Regulators reward clarity. A program that connects mechanism to function and function to hard outcomes can move quickly. The science is ready. The clinic is ready. The logistics are finally catchable because digital tools can confirm that people are doing the exercises that make the drugs work.

Practical implications for clinicians and builders

For clinicians, the near-term actions are straightforward.

  • Screen for muscle function now: Add grip strength and usual gait speed to annual visits for adults over 65 or anyone beginning a weight loss program. Do not wait for a prescription to start resistance training.
  • Pair weight loss with muscle protection: Start progressive resistance and protein targets at the same time as calorie deficit. If a patient is on a glucagon-like peptide 1 pathway drug, plan for strength, not just scale.
  • Plan for recovery windows: After fractures or surgeries, use the most intensive phase of rehab to test whether anti-inflammatory or pro-repair approaches can accelerate returns to baseline.

For builders and sponsors, the message is to design for function from day one.
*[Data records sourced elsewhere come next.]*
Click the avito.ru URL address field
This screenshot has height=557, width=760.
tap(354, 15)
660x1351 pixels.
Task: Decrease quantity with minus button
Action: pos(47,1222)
  • Translate mechanism into a functional hypothesis: If the drug improves repair quality, chair stands should improve; if it reduces inflammation, daily step power should rise; if it releases growth brakes, stair ascent time should fall. Then measure the thing the mechanism should move.
  • Center the patient journey: Map where fatigue, pain, and fear of falling block progress in the first four to eight weeks after a setback. Target those weeks. That is where drugs and rehab can synergize.
  • Pre-negotiate with payers on endpoints: Identify the functional thresholds that trigger coverage and continued use. Design trials that deliver those thresholds inside six months.

The bottom line

2025 will be remembered as the year muscle medicine stepped into the clinic. A PGE2-restoring strategy showed early human promise. An oral anti-inflammatory started a pivotal test in a high-need group. A growth-release combo stumbled in a way that clarified what success should look like. The field learned the lesson that matters. In the gerotherapy era, muscle is not a vanity metric. It is the platform for resilience.

The next two years will reward teams that aim at function first, embrace combinations, and choose endpoints that let regulators and clinicians say yes. If that happens, the first approved anti-frailty drug could arrive earlier than many expect. When it does, it will not be because we chased mass for its own sake. It will be because we treated muscle as the organ that lets us keep living the lives we want.